Sie dürften sich mittlerweile denken können, dass wörtliche Übersetzungen nicht unbedingt äquivalente Übersetzungen sind. Geben Sie daher Ihren Fragebogen nicht einfach ohne Kontext an einen Übersetzer. Manche Fragen bzw. Items im Fragebogen sind im einen Land ein passender Indikator für eine bestimmte Einstellung, während in einem anderen Land ein anderer Indikator für diese Einstellung passend sein könnte. (Rippl & Seipel, S. 112)

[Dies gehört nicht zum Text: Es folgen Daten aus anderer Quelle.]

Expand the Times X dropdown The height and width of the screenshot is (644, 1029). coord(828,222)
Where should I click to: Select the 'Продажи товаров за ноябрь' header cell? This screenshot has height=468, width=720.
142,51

Auch für die Übersetzung haben Sie idealerweise ein Team, in dem ein Muttersprachler jeder verwendeten Sprache mitarbeitet. Für eine gute Übersetzung einer der Standards ist die sogenannte TRAPD-Methode (Translation, Review, Adjudication, Pretesting, and Documentation), in der im Team parallel übersetzt, verglichen und getestet wird (Rippl & Seipel 2015, S. 116). Es gibt zwar weitere einfachere Techniken der Fragebogenübersetzung, wie beispielsweise „back translation“: ein Teammitglied übersetzt den Fragebogen und ein anderes wieder zurück. Falls die ursprüngliche und die zurückübersetzte Version konform sind, wird die Übersetzung angenommen. Dies ist jedoch relativ fehleranfällig. (Rippl & Seipel 2015, S. 116)
Lassen Sie Ihre Übersetzung auf jeden Fall testen. Mehrsprachige Tester, die den Fragebogen in allen Versionen durcharbeiten, können eine große Hilfe im Aufspüren von Unterschieden sein.

(Übersetzung in kulturvergleichenden Studien, dieser Abschnitt aus: Rippl & Seipel 2015, Kap. 6.2)

Rippl, Susanne; Seipel, Christian (2015): Methoden kulturvergleichender Sozialforschung. Wiesbaden: VS Verlag für Sozialwissenschaften
Braun, Michael (2019): Interkulturell vergleichende Umfragen. In: Nina Baur und Jörg Blasius (Hg.): Handbuch Methoden der empirischen Sozialforschung, Bd. 48. Wiesbaden: Springer Fachmedien Wiesbaden, S. 907–918
Johnson, Timothy P.; Shavitt, Sharon; Holbrook, Allyson L. (2010): Survey Response Styles Across Cultures. In: David Matsumoto und Fons J. R. van de Vijver (Hg.): Cross-Cultural Research Methods in Psychology. Cambridge: Cambridge University Press, S. 130–176

Zuletzt geändert: 11. Mai 2021, 11:53am, [gm2466]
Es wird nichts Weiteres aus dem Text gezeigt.